> [ACTIVITY]
The response must contain every record, repeated exactly.

[[ STORED DATA open ]]

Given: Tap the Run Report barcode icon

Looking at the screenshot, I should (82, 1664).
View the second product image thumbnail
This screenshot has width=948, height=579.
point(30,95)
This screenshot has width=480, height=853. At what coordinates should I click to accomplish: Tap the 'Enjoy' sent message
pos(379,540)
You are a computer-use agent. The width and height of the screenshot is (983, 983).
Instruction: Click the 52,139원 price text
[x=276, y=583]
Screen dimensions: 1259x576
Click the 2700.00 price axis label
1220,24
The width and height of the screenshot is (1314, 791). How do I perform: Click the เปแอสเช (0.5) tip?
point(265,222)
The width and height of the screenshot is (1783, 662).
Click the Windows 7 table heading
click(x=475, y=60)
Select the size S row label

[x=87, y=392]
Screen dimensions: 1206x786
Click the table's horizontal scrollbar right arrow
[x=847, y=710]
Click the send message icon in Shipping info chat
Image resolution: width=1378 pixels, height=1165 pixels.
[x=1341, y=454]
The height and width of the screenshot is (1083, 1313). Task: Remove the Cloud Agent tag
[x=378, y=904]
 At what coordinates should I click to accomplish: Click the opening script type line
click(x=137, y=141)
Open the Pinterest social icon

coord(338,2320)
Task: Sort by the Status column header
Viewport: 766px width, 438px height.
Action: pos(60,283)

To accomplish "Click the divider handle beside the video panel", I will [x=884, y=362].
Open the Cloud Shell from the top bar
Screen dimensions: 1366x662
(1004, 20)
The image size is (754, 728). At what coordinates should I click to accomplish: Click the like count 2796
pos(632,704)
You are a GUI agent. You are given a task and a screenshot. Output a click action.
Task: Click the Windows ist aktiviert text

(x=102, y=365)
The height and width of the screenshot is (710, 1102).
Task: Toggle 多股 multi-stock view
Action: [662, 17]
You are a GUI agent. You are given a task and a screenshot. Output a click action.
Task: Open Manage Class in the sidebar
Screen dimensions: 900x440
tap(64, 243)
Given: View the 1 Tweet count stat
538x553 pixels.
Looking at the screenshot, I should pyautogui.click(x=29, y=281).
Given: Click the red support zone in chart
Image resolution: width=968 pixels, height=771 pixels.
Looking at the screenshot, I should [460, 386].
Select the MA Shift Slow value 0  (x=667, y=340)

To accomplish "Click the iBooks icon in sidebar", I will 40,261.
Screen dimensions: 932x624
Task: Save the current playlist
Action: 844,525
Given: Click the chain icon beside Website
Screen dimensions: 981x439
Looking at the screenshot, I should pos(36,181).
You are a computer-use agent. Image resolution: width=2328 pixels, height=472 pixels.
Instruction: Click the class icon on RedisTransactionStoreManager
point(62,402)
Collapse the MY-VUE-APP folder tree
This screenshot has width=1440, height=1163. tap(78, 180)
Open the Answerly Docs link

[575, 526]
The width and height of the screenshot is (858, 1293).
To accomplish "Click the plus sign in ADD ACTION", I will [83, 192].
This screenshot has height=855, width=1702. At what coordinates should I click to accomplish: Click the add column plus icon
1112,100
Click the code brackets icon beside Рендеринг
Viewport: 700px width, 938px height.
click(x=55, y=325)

[[ STORED DATA closed ]]

> [RESULT OF THIS EXERCISE]
Given: Tap the Run Report barcode icon

Looking at the screenshot, I should (82, 1664).
View the second product image thumbnail
This screenshot has width=948, height=579.
point(30,95)
This screenshot has width=480, height=853. At what coordinates should I click to accomplish: Tap the 'Enjoy' sent message
pos(379,540)
You are a computer-use agent. The width and height of the screenshot is (983, 983).
Instruction: Click the 52,139원 price text
[x=276, y=583]
Screen dimensions: 1259x576
Click the 2700.00 price axis label
1220,24
The width and height of the screenshot is (1314, 791). How do I perform: Click the เปแอสเช (0.5) tip?
point(265,222)
The width and height of the screenshot is (1783, 662).
Click the Windows 7 table heading
click(x=475, y=60)
Select the size S row label

[x=87, y=392]
Screen dimensions: 1206x786
Click the table's horizontal scrollbar right arrow
[x=847, y=710]
Click the send message icon in Shipping info chat
Image resolution: width=1378 pixels, height=1165 pixels.
[x=1341, y=454]
The height and width of the screenshot is (1083, 1313). Task: Remove the Cloud Agent tag
[x=378, y=904]
 At what coordinates should I click to accomplish: Click the opening script type line
click(x=137, y=141)
Open the Pinterest social icon

coord(338,2320)
Task: Sort by the Status column header
Viewport: 766px width, 438px height.
Action: pos(60,283)

To accomplish "Click the divider handle beside the video panel", I will [x=884, y=362].
Open the Cloud Shell from the top bar
Screen dimensions: 1366x662
(1004, 20)
The image size is (754, 728). At what coordinates should I click to accomplish: Click the like count 2796
pos(632,704)
You are a GUI agent. You are given a task and a screenshot. Output a click action.
Task: Click the Windows ist aktiviert text

(x=102, y=365)
The height and width of the screenshot is (710, 1102).
Task: Toggle 多股 multi-stock view
Action: [662, 17]
You are a GUI agent. You are given a task and a screenshot. Output a click action.
Task: Open Manage Class in the sidebar
Screen dimensions: 900x440
tap(64, 243)
Given: View the 1 Tweet count stat
538x553 pixels.
Looking at the screenshot, I should pyautogui.click(x=29, y=281).
Given: Click the red support zone in chart
Image resolution: width=968 pixels, height=771 pixels.
Looking at the screenshot, I should [460, 386].
Select the MA Shift Slow value 0  (x=667, y=340)

To accomplish "Click the iBooks icon in sidebar", I will 40,261.
Screen dimensions: 932x624
Task: Save the current playlist
Action: 844,525
Given: Click the chain icon beside Website
Screen dimensions: 981x439
Looking at the screenshot, I should pos(36,181).
You are a computer-use agent. Image resolution: width=2328 pixels, height=472 pixels.
Instruction: Click the class icon on RedisTransactionStoreManager
point(62,402)
Collapse the MY-VUE-APP folder tree
This screenshot has width=1440, height=1163. tap(78, 180)
Open the Answerly Docs link

[575, 526]
The width and height of the screenshot is (858, 1293).
To accomplish "Click the plus sign in ADD ACTION", I will [83, 192].
This screenshot has height=855, width=1702. At what coordinates should I click to accomplish: Click the add column plus icon
1112,100
Click the code brackets icon beside Рендеринг
Viewport: 700px width, 938px height.
click(x=55, y=325)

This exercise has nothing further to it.